Supplied material.
********

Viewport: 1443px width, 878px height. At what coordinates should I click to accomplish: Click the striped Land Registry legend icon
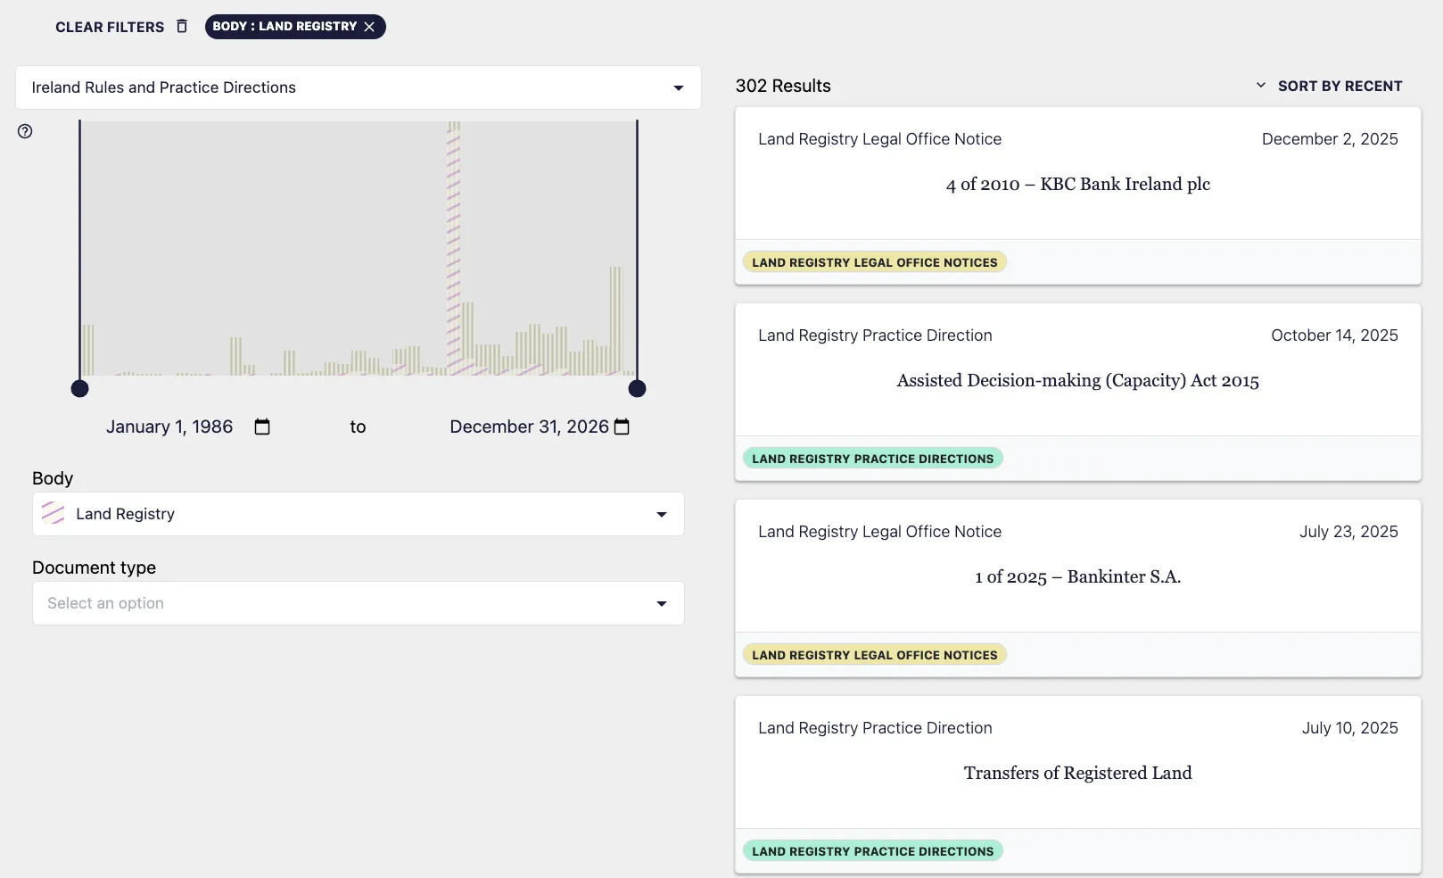tap(54, 513)
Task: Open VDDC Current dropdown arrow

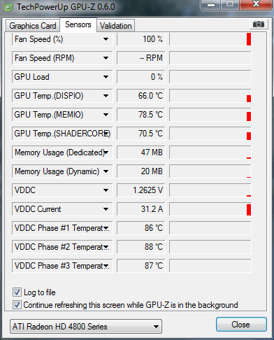Action: (106, 209)
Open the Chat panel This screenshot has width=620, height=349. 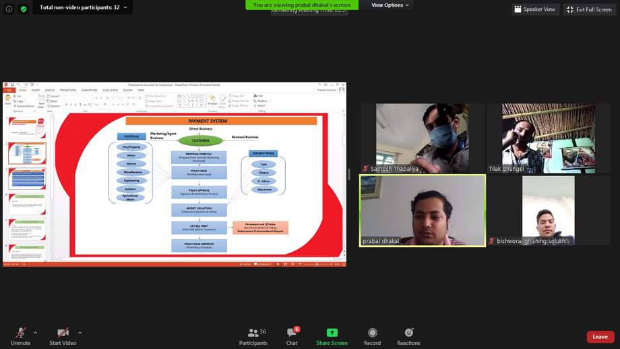coord(292,335)
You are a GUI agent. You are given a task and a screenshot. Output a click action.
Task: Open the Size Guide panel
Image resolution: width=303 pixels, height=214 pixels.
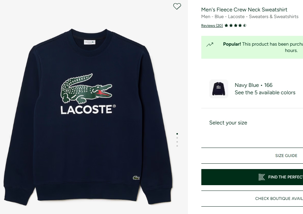(x=286, y=156)
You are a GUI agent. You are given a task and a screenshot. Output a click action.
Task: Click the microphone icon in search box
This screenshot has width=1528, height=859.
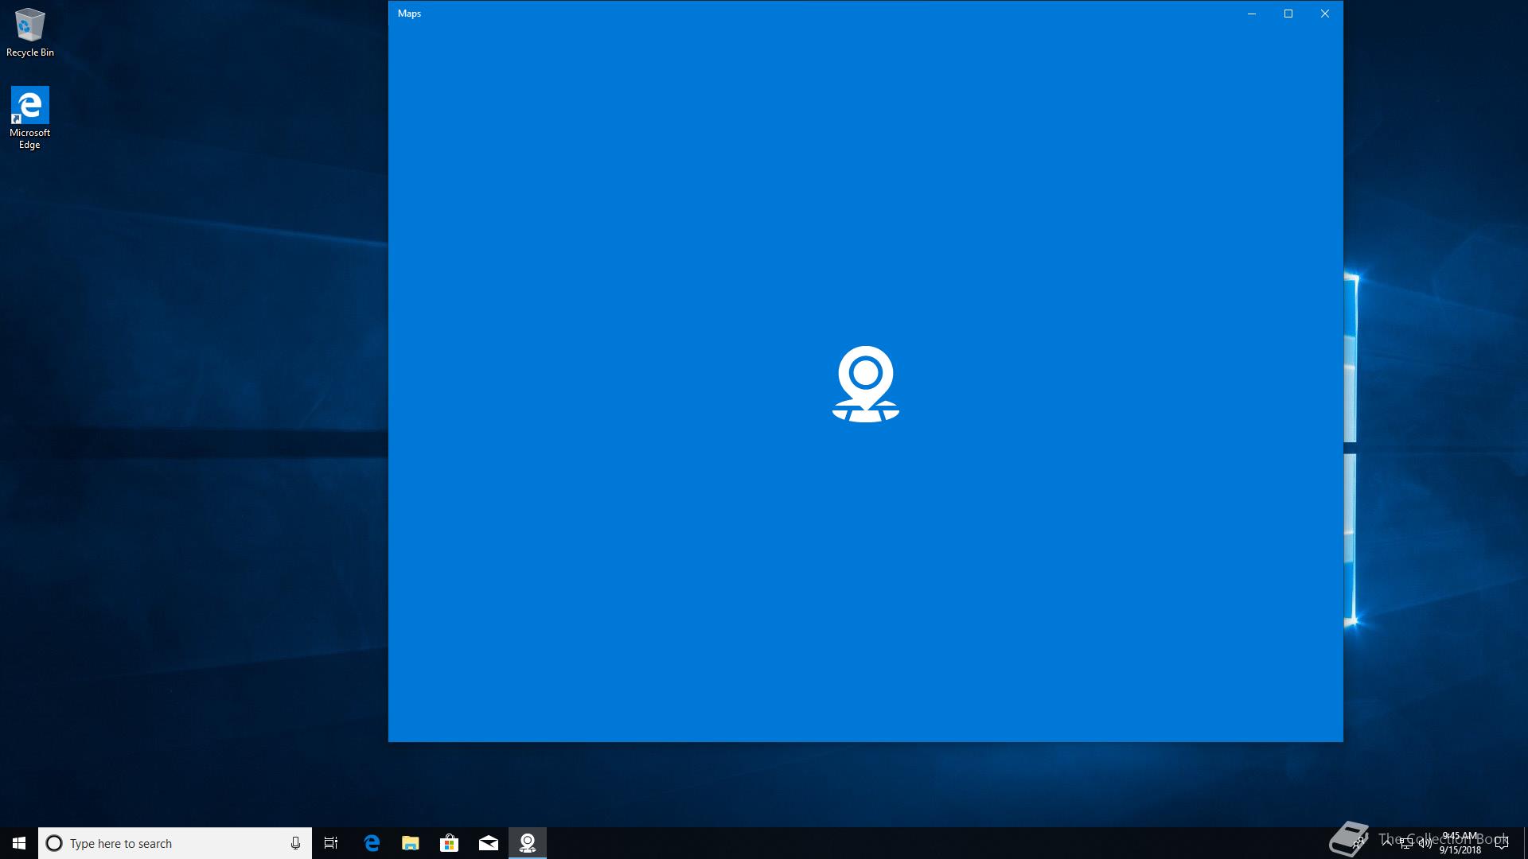pos(295,843)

********

Rewrite the entries from the start through the line containing "Action: (106, 209)", swapping "striped" for "dotted" and changing nothing else. Omit the pictures.

Reply to the task.
Viewport: 1443px width, 878px height. At what coordinates should I click to accomplish: Click the dotted Land Registry legend icon
tap(54, 513)
Task: Open VDDC Current dropdown arrow

Action: (106, 209)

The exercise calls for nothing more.